O problema é que os bons resultados, fortemente ancorados em commodities, podem sofrer solavancos. Há uma tendência de queda dos preços destes produtos no médio prazo. Até o momento, os preços elevados das commodities têm sido generosos com a economia brasileira, mas o mundo começa a dar claros sinais de desaceleração, puxada pelos Estados Unidos e sua cruzada no combate às pressões inflacionárias, provocadas – veja só – pelas próprias commodities, em especial o petróleo. Embora a expectativa aponte para um desaquecimento gradual e suave, seria interessante que o próximo governo detivesse uma estratégia objetiva de incentivo aos demais setores produtivos.

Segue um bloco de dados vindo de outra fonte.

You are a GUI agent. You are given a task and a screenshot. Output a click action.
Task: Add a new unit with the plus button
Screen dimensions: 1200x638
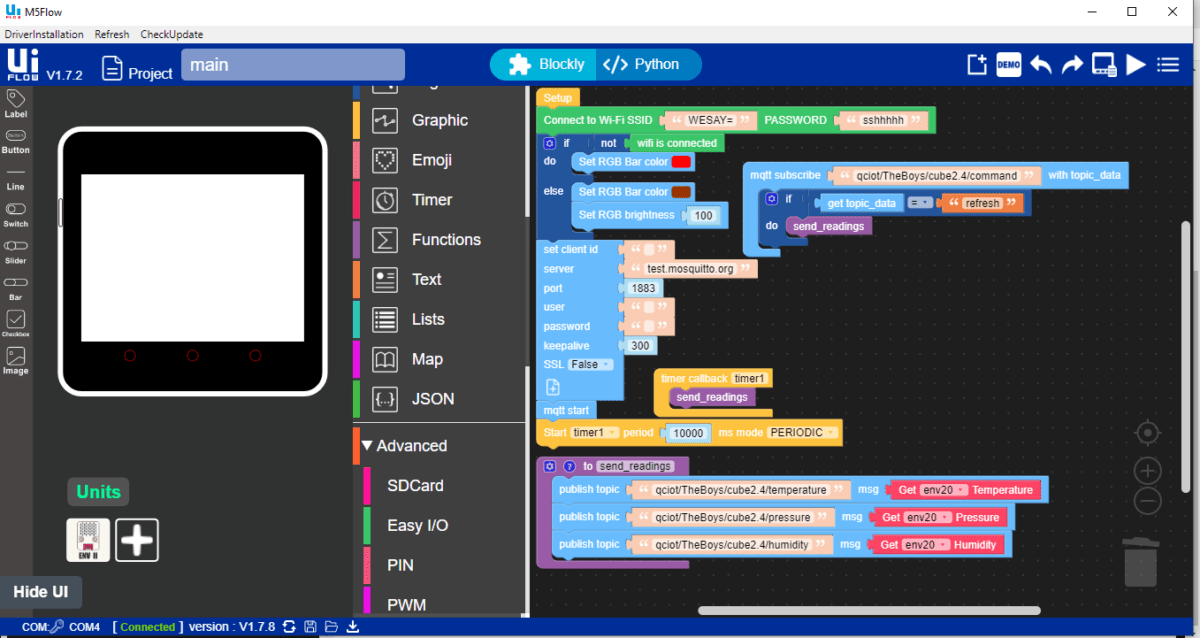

O juro baixo tem contribuído para o aumento da massa salarial e, consequentemente, para o consumo das famílias. O paradoxo que se observa, de um juro real baixo lado a lado com inflação controlada, mas com atividade industrial insípida, leva à conclusão de que existe limitação no poder dos juros em alavancar uma economia como a do Brasil. As elevadas despesas do governo, que resultam em mais impostos, inibem investimentos do setor privado. Como a carga tributária chegou ao limite do tolerável para o empresariado e o Estado não demonstra disposição em cortar gastos, a maior fatia do orçamento público fica comprometida, o que resulta em um montante muito aquém do necessário para os investimentos em infra-estrutura e de suporte às empresas. Os efeitos do câmbio forte, que estimula as importações, certamente seriam amenizados se a discussão em torno do juro fosse dividida com os problemas que estagnam o setor produtivo. O BC cumpre firmemente a sua tarefa de equacionar a demanda com a oferta, e exercer o controle das pressões inflacionárias. Também o Tesouro nacional vem trabalhando bem na redução e mudança do perfil da dívida. Contudo, ainda que a defasagem da incidência dos juros baixos na economia prove o contrário, o país precisa urgentemente de uma pauta de exportações mais diversificada, incluindo-se, aí, a ocorrência de produtos de maior valor agregado, de modo a diminuir nossa vulnerabilidade. Até mesmo o nosso mercado de capitais se ressente disso, pois é preciso que haja mais opções de empresas listadas na Bolsa, e que estas pertençam a segmentos mais diversificados. E que consigam, ainda, ser boas o suficiente para entrarem no Ibovespa e reduzirem também o peso das empresas de commodities no índice.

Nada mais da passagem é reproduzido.